## Directions for this task
Your task is to repeat the entries exactly from their first line through the line with "Task: Open the globe language selector", and to stop there.

## Excerpted data
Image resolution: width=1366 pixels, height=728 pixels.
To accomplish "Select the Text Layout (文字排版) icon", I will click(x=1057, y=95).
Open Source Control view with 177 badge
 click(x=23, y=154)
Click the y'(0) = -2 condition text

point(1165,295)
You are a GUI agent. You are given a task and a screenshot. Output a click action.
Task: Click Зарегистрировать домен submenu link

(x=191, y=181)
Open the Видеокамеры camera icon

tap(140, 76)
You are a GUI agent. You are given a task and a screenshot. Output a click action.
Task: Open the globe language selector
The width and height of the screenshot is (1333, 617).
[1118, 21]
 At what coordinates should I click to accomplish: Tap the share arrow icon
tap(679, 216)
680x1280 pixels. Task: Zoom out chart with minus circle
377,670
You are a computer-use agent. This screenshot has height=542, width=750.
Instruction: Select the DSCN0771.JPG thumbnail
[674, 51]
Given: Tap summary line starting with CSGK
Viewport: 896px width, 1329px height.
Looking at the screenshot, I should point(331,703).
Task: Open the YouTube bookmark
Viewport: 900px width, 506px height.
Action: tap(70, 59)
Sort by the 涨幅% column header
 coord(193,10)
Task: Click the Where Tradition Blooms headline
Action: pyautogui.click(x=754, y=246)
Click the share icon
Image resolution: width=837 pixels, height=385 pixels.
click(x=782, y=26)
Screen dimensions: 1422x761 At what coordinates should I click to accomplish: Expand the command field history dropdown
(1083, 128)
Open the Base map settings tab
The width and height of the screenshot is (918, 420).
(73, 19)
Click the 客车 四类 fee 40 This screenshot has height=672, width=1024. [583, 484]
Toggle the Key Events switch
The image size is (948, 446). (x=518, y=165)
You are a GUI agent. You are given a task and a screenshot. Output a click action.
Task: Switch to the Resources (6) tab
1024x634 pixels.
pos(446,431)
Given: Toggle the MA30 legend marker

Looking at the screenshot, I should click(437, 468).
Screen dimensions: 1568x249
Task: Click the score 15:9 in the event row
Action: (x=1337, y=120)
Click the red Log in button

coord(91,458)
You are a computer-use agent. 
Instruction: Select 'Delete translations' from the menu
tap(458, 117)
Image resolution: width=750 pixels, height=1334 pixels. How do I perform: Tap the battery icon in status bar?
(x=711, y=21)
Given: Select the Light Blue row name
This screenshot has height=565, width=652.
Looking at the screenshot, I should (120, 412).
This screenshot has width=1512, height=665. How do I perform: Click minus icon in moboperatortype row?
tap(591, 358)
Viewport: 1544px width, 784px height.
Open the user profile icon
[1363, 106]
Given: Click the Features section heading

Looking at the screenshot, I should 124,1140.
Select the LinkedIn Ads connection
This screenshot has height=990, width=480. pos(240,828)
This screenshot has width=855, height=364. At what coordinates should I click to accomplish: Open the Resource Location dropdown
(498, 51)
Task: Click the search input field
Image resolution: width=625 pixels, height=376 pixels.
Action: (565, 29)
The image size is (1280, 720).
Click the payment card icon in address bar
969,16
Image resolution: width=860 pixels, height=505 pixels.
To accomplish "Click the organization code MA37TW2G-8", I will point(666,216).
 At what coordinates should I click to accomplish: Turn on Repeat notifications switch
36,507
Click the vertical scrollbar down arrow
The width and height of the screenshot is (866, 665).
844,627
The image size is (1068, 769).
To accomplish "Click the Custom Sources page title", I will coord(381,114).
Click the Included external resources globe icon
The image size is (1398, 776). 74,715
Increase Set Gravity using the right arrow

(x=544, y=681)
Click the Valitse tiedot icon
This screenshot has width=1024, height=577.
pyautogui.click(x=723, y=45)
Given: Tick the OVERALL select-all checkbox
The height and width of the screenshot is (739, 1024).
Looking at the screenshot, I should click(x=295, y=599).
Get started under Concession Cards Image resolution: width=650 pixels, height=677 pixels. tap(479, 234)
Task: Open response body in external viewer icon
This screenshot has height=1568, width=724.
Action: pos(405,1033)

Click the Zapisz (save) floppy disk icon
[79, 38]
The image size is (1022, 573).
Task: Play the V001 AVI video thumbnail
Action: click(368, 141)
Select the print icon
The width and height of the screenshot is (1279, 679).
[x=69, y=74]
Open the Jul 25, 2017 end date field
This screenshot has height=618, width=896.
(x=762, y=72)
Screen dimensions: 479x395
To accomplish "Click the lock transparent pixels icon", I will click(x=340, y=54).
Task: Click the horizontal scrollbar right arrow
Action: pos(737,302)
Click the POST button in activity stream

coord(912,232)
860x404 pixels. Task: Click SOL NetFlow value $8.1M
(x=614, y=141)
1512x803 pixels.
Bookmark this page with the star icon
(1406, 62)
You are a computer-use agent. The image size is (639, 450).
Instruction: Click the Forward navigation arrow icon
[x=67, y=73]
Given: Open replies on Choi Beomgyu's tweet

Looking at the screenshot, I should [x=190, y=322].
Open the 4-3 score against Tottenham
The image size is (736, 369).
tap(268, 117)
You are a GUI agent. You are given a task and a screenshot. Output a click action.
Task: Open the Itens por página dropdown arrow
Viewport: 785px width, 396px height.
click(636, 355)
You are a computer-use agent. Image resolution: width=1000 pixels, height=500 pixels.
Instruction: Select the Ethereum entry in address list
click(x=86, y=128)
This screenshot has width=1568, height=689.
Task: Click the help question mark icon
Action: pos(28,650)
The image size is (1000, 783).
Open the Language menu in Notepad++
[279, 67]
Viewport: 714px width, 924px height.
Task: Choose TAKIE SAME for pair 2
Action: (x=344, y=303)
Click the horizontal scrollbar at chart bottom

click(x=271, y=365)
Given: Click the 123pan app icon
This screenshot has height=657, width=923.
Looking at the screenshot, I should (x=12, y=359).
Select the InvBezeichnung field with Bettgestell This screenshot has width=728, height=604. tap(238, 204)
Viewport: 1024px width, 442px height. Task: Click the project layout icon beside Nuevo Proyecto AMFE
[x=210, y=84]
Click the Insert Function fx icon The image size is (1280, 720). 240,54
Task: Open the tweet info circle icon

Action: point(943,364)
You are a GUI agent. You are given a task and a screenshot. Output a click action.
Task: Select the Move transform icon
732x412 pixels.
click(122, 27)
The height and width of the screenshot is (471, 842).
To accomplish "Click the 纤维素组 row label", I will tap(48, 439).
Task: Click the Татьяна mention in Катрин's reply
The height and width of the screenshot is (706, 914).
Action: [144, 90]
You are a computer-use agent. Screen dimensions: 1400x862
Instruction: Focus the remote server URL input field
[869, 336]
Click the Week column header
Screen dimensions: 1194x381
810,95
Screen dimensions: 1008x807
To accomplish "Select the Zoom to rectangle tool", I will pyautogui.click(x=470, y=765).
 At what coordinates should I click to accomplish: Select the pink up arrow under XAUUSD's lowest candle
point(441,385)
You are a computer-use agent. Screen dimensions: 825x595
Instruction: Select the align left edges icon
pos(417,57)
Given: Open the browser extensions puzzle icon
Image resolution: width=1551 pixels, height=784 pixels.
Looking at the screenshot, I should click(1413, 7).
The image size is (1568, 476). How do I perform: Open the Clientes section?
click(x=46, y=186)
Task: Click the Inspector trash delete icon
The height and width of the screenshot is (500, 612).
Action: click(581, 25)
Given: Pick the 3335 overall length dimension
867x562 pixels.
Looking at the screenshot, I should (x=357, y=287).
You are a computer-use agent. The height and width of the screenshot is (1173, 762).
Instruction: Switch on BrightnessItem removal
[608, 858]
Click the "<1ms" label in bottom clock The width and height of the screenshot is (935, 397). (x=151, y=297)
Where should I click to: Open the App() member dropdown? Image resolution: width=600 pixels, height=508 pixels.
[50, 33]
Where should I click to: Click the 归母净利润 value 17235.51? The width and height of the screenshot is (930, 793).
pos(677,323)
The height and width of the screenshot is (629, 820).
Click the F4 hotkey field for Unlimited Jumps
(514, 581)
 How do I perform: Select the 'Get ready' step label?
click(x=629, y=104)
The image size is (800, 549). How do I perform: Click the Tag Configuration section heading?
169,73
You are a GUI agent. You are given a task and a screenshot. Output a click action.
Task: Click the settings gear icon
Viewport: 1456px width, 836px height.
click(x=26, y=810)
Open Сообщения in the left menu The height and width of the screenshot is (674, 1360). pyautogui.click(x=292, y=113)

## Solution for this problem
Image resolution: width=1366 pixels, height=728 pixels.
To accomplish "Select the Text Layout (文字排版) icon", I will click(x=1057, y=95).
Open Source Control view with 177 badge
 click(x=23, y=154)
Click the y'(0) = -2 condition text

point(1165,295)
You are a GUI agent. You are given a task and a screenshot. Output a click action.
Task: Click Зарегистрировать домен submenu link

(x=191, y=181)
Open the Видеокамеры camera icon

tap(140, 76)
You are a GUI agent. You are given a task and a screenshot. Output a click action.
Task: Open the globe language selector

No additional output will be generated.